[REQUIRED TASK 1]
Reproduce the following group activity page on decision making in full, without any alteration.

● ● ● ● ●

5 Sep 2019, 15:52 Publicly Viewable

Group name:

 Simnandi Kanje (Pty) Ltd

Members that participated in the activity:

Initial & Surname

Student number

Contribution

S.P Khumalo

32565313

 Learning Outcome 1

L.L Mokati

31603033

Learning Outcome 1

K.P Newson

30233070

Learning Outcome 2

N.A Mazibuko

31744559

Learning Outcome 2

R.A Moeletsi

32311672

Learning Outcome 3

M.L Maake

31603033

Learning Outcome 3

T.H Dipholo

31519598

Learning Outcome 4

S.A Maqina

31517668

Learning Outcome 4

C Mohale

32487088

Learning Outcome 5

N.S Kubheka

31833365 Compiling, Learning Outcome 5

Learning Outcome 1

Decision making

  • Decision making is the process of making choices by identifying a decision, gathering information and accessing alternative resolutions.

The role of decision making for managers and employees:

  • An effective manager relies on all six managerial competencies to make decisions.
  • Conversely, decision making processes are basic to all managerial competencies, for example the ability of Miss Lucia Mokati CEO of Range Rover, to envision transforming the company into the world’s largest car manufacturer demonstrates her strategic action competency. She then had to rely on her planning and administration competency to form a management team that would choose and implement a strategy to which to achieve this vision.
  • Participation and the decision-making process gives each employee the opportunity to voice their opinions, and to share their knowledge with others. While this improves the relationship between manager and employee, it also encourages a strong sense of teamwork among workers.

● ● ● ● ●

[REQUIRED TASK 2]
List every line of the records that contains the string "coordinates", treating uppercase and lowercase letters as distinct.

● ● ● ● ●

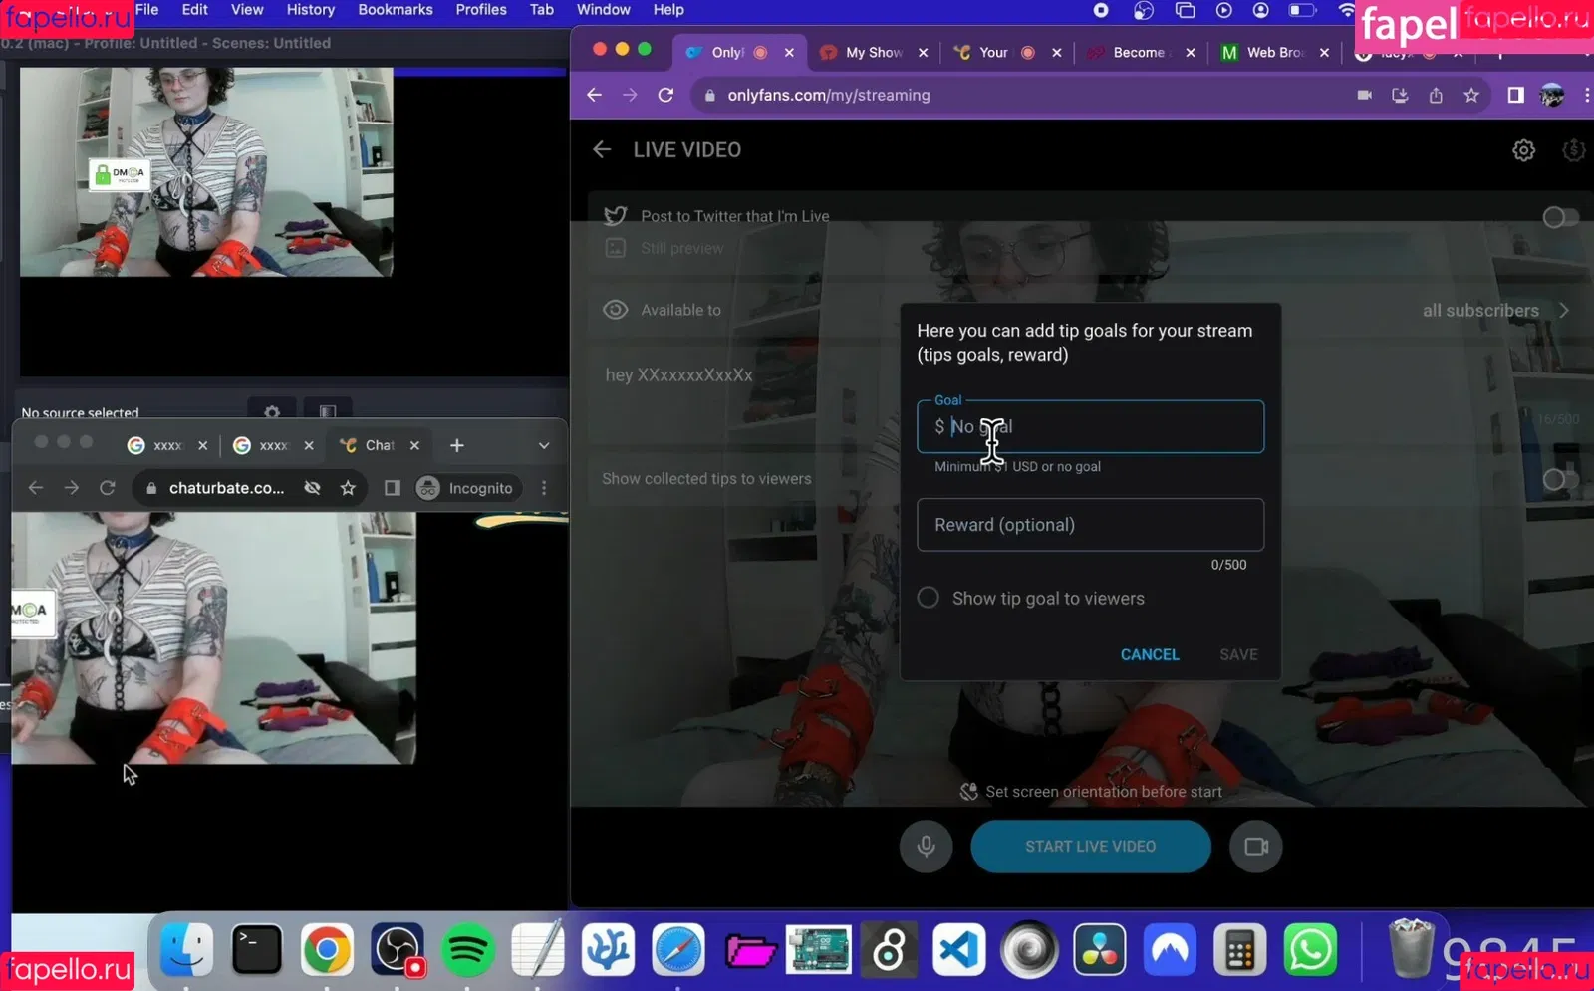Select Show tip goal to viewers option
Viewport: 1594px width, 991px height.
(929, 598)
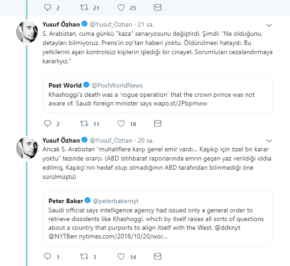The height and width of the screenshot is (266, 290).
Task: Click the @NYTBen mention
Action: point(65,236)
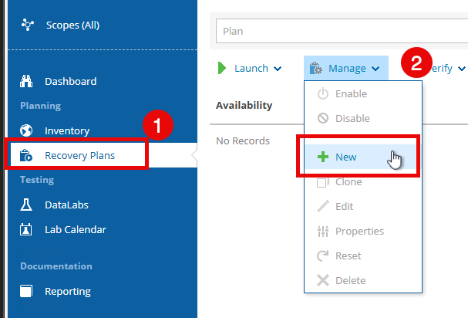
Task: Click the Reporting document icon
Action: click(x=26, y=291)
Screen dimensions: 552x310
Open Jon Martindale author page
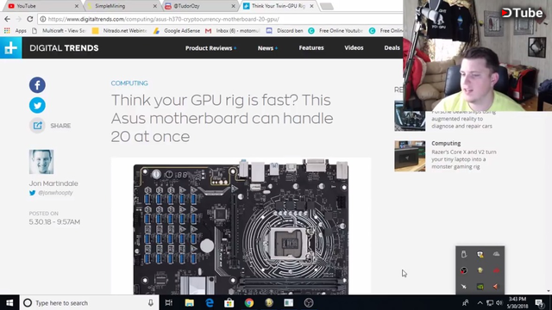[x=53, y=183]
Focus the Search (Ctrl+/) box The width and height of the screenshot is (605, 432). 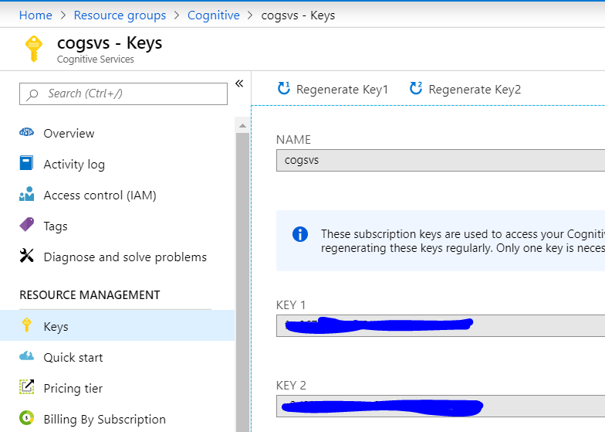point(123,94)
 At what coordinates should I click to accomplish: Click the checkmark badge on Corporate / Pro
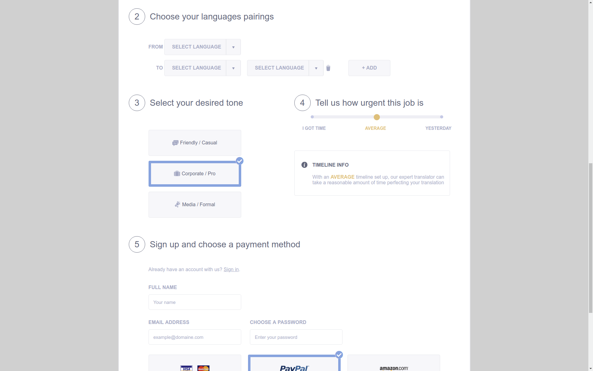pos(240,161)
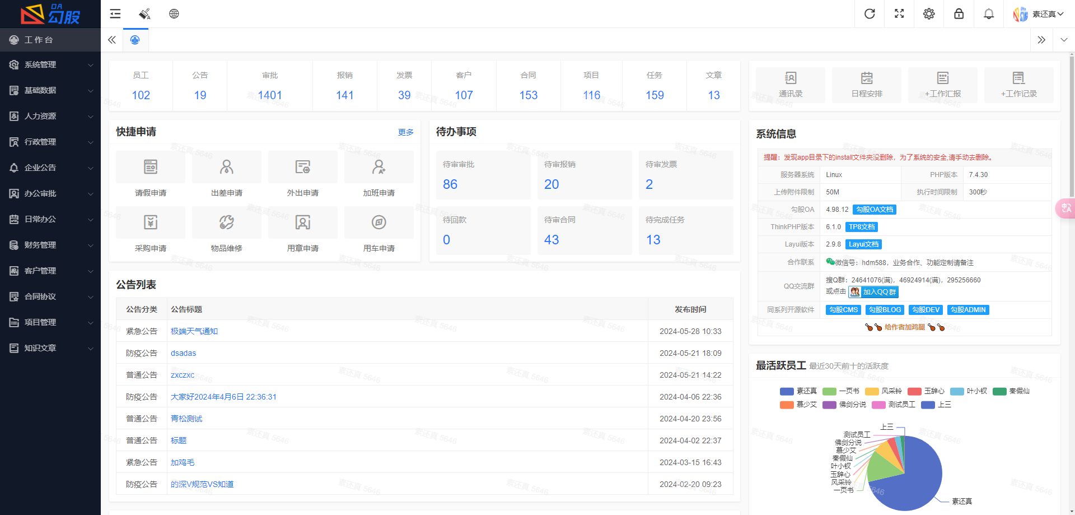Switch to the active workspace tab

135,40
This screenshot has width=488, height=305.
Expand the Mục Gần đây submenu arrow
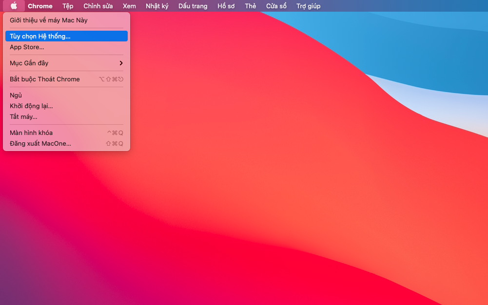pos(121,63)
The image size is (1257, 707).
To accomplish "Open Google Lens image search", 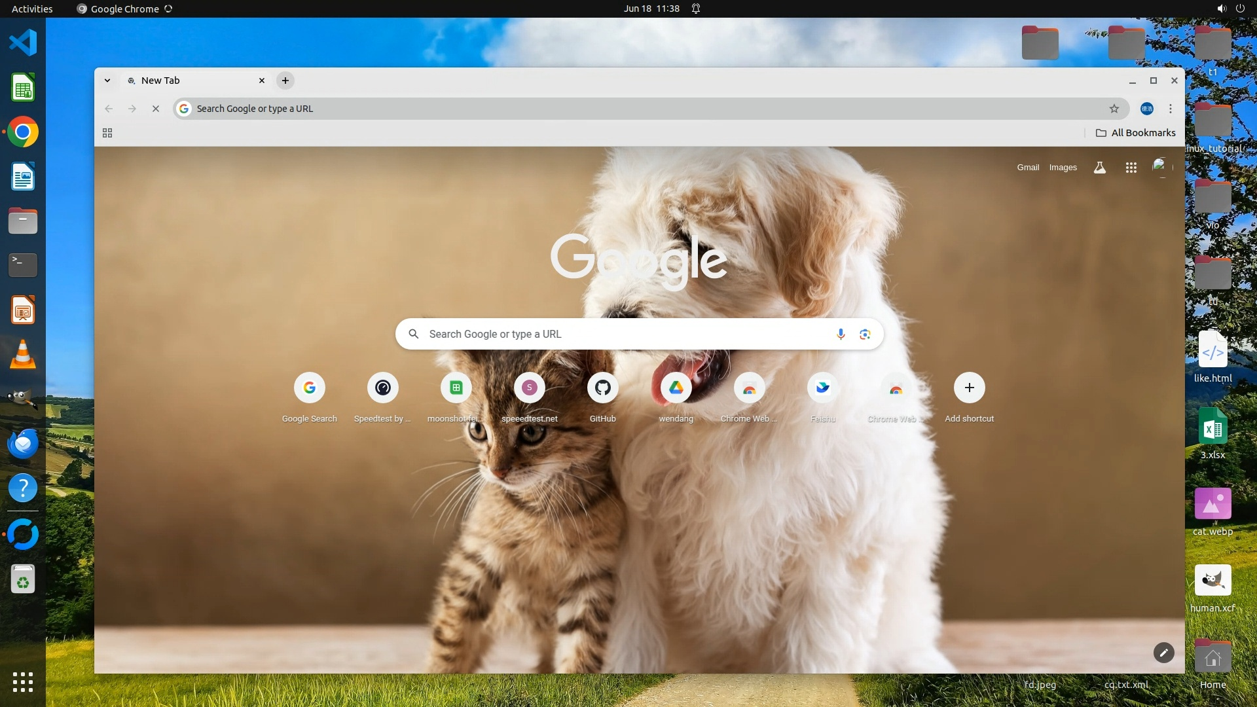I will pos(865,334).
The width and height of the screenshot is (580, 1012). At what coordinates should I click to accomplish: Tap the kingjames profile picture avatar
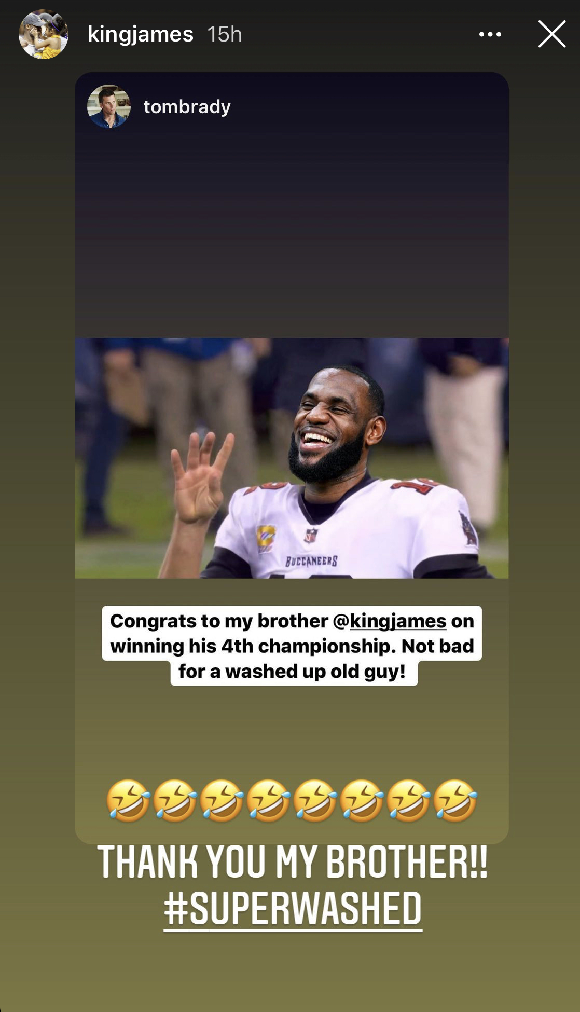tap(44, 34)
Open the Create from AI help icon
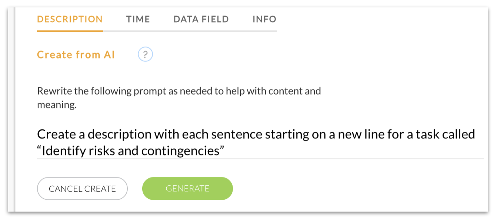 [x=145, y=55]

● ● ● ● ●

[TASK RESPONSE 1]
5 Sep 2019, 15:52 Publicly Viewable

Group name:

 Simnandi Kanje (Pty) Ltd

Members that participated in the activity:

Initial & Surname

Student number

Contribution

S.P Khumalo

32565313

 Learning Outcome 1

L.L Mokati

31603033

Learning Outcome 1

K.P Newson

30233070

Learning Outcome 2

N.A Mazibuko

31744559

Learning Outcome 2

R.A Moeletsi

32311672

Learning Outcome 3

M.L Maake

31603033

Learning Outcome 3

T.H Dipholo

31519598

Learning Outcome 4

S.A Maqina

31517668

Learning Outcome 4

C Mohale

32487088

Learning Outcome 5

N.S Kubheka

31833365 Compiling, Learning Outcome 5

Learning Outcome 1

Decision making

  • Decision making is the process of making choices by identifying a decision, gathering information and accessing alternative resolutions.

The role of decision making for managers and employees:

  • An effective manager relies on all six managerial competencies to make decisions.
  • Conversely, decision making processes are basic to all managerial competencies, for example the ability of Miss Lucia Mokati CEO of Range Rover, to envision transforming the company into the world’s largest car manufacturer demonstrates her strategic action competency. She then had to rely on her planning and administration competency to form a management team that would choose and implement a strategy to which to achieve this vision.
  • Participation and the decision-making process gives each employee the opportunity to voice their opinions, and to share their knowledge with others. While this improves the relationship between manager and employee, it also encourages a strong sense of teamwork among workers.

[TASK RESPONSE 2]
 At what coordinates should I click to accomplish: Click the checkmark badge on Corporate / Pro
The width and height of the screenshot is (580, 1012). At what coordinates should I click to accomplish: Tap the kingjames profile picture avatar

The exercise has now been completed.